Operating characteristics for contrast-enhanced harmonic endoscopic ultrasonography-guided fine-needle aspiration in solid pancreatic lesions were as follows: area under the curve = 0.908, sensitivity = 81.6%, specificity = 100%, positive predictive value = 100%, negative predictive value = 74.1%, and accuracy = 87.9%. The percentage of adequate biopsy specimens in the CH-EUS group (96.6%) was greater than that in the EUS group (86.7%).
Simultaneous contrast-enhanced harmonic endoscopic ultrasonography during fine-needle aspiration is useful for improving the diagnostic yield and adequate sampling of solid pancreatic lesions.

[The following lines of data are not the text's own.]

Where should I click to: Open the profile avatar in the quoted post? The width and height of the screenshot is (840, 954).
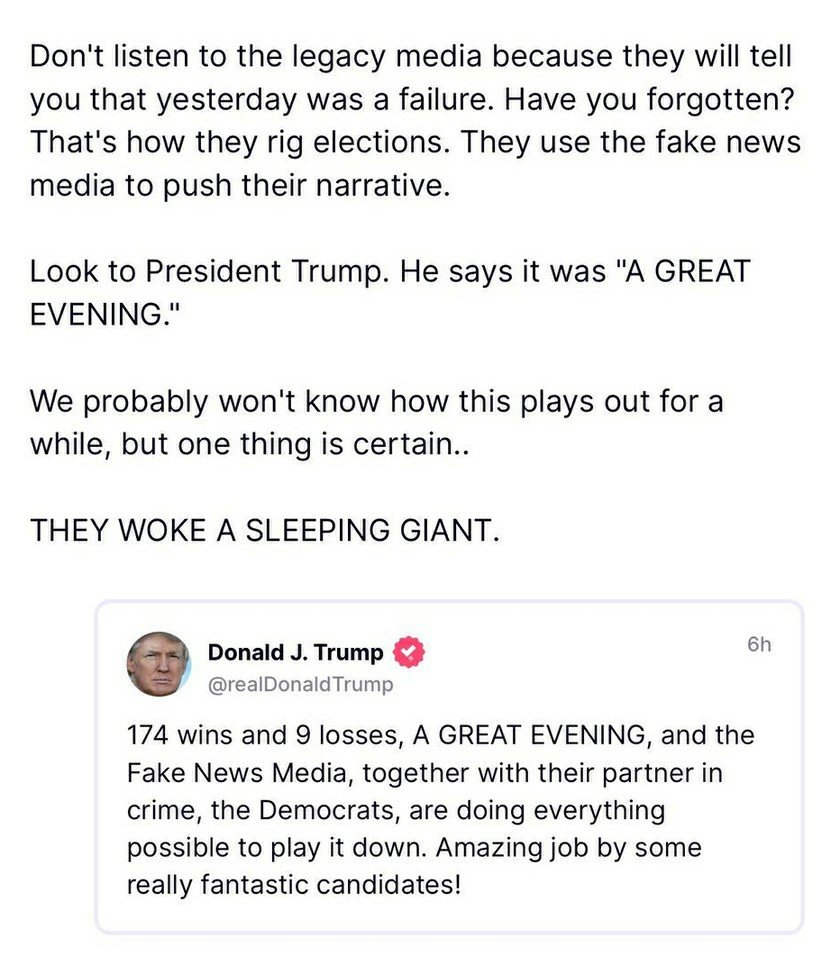(x=158, y=664)
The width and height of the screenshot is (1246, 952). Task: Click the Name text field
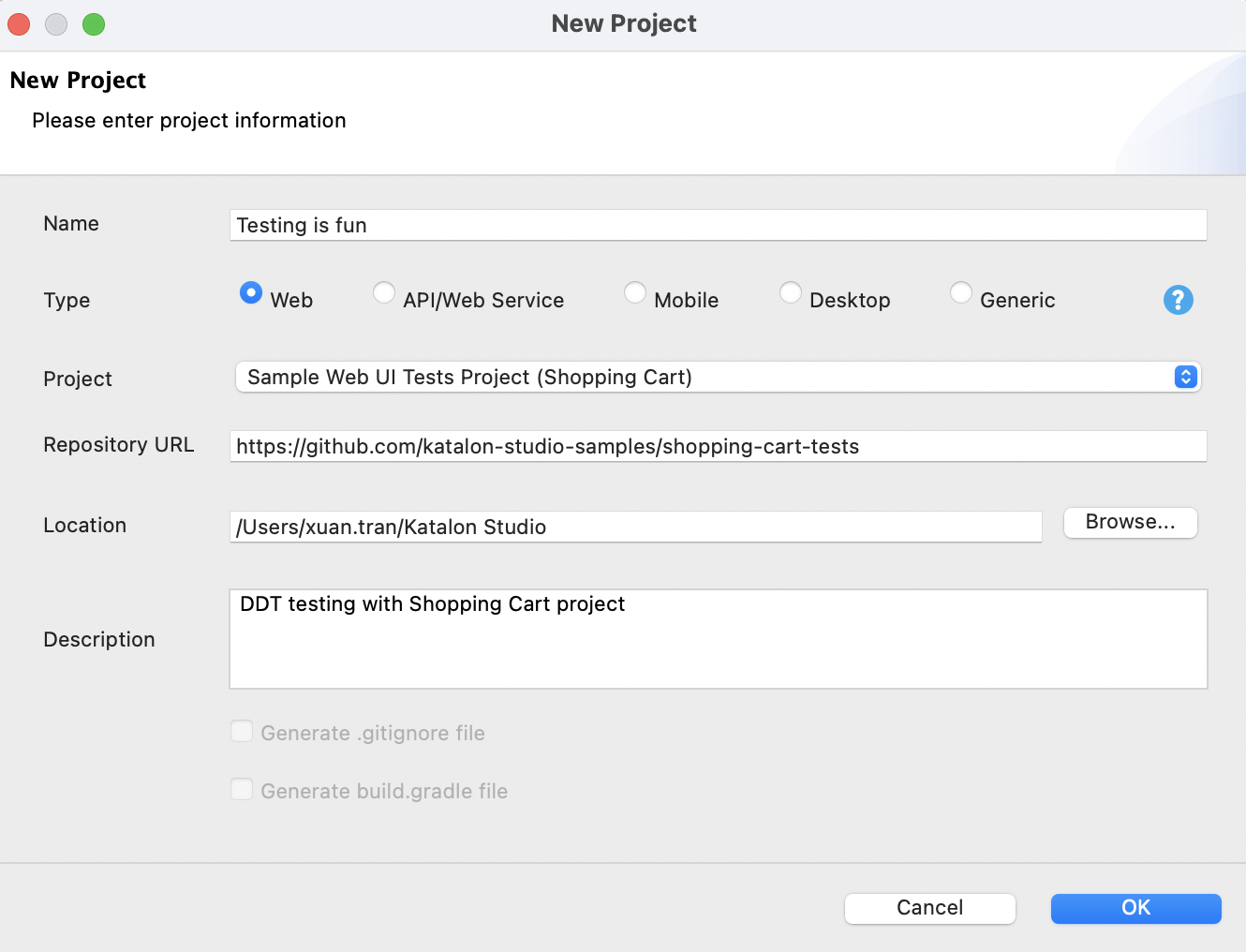click(x=718, y=225)
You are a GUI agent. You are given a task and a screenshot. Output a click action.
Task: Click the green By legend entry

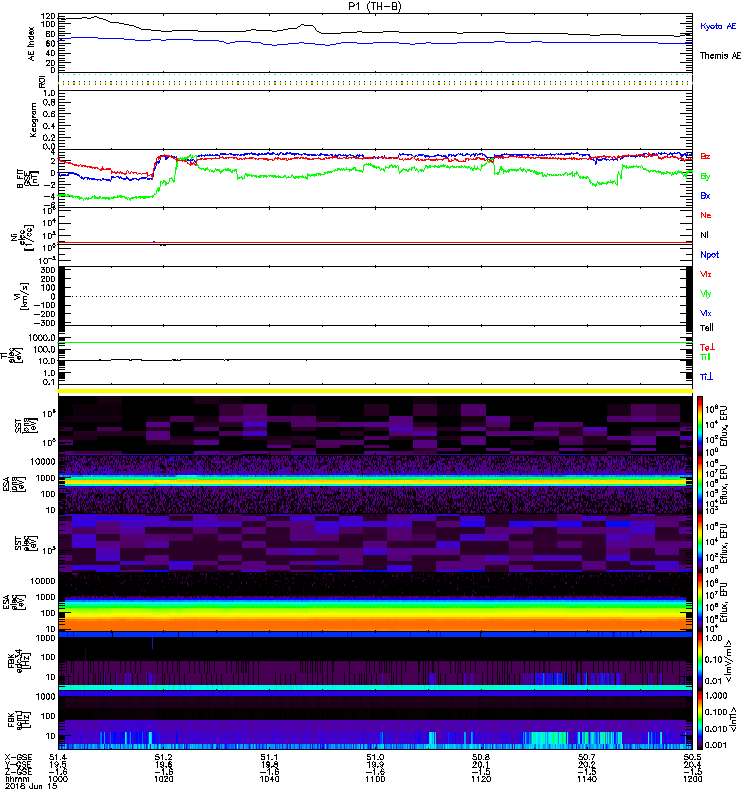[705, 176]
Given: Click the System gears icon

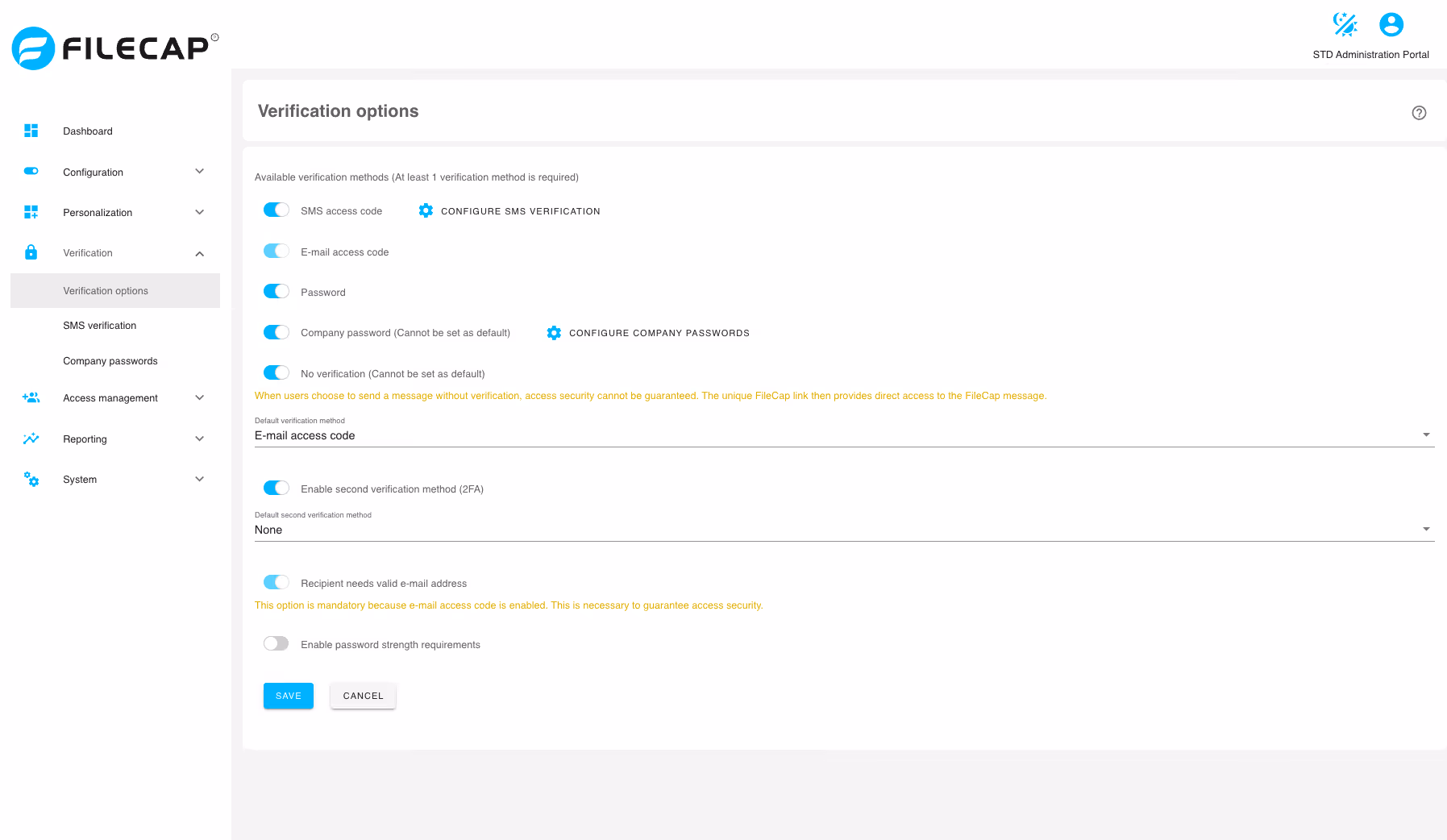Looking at the screenshot, I should coord(31,479).
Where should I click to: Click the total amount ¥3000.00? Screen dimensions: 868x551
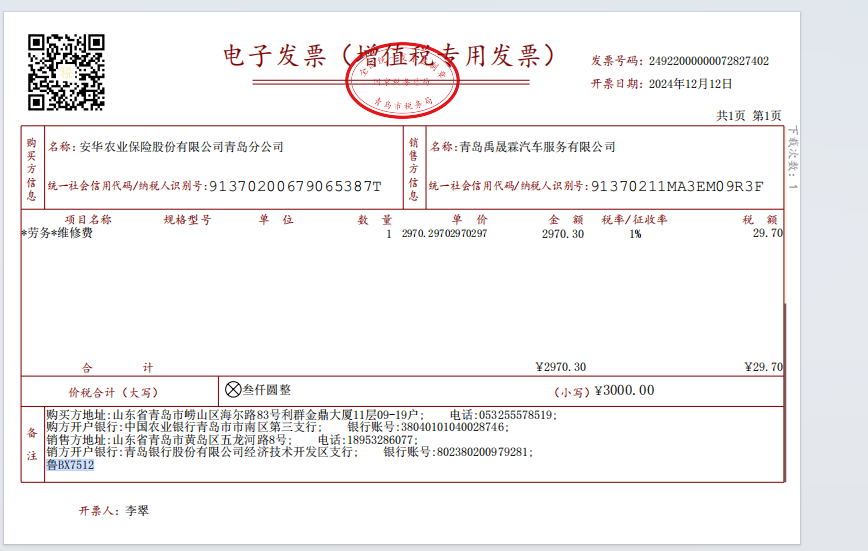click(624, 390)
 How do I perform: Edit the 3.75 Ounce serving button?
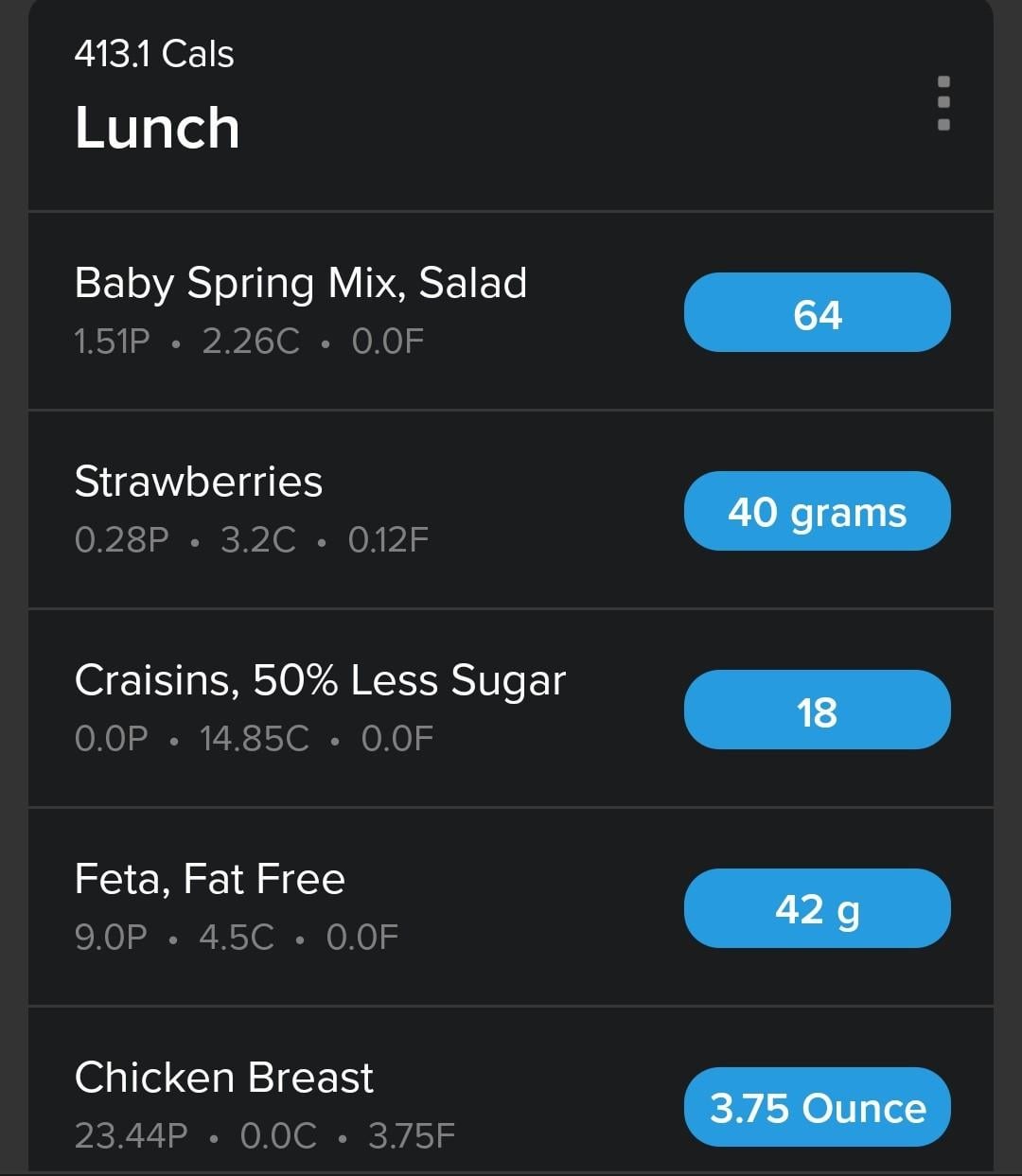pos(817,1108)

内镜超声引导下细针穿刺活检对实性胰腺病变的诊断阴性预测值仍然较低,且活检标本有时不足以进行准确的病理诊断。
评估一种新型的对比增强谐波内镜超声引导下细针穿刺活检方法对实性胰腺病变鉴别诊断及获取足够标本的有效性。
回顾性纳入2010年10月至2013年7月期间接受对比增强谐波内镜超声引导或内镜超声引导下细针穿刺活检的实性胰腺病变患者,分别归入CH-EUS组或EUS组。将手术病理和/或随访结果定义为最终诊断。比较两组细针穿刺活检标本的操作特征及充足性。
对比增强谐波内镜超声引导下细针穿刺活检对实性胰腺病变的操作特征如下:曲线下面积=0.908,敏感性=81.6%,特异性=100%,阳性预测值=100%,阴性预测值=74.1%,准确性=87.9%。CH-EUS组活检标本充足率(96.6%)高于EUS组(86.7%)。
细针穿刺活检时同步进行对比增强谐波内镜超声有助于提高实性胰腺病变的诊断率及获取足够的标本。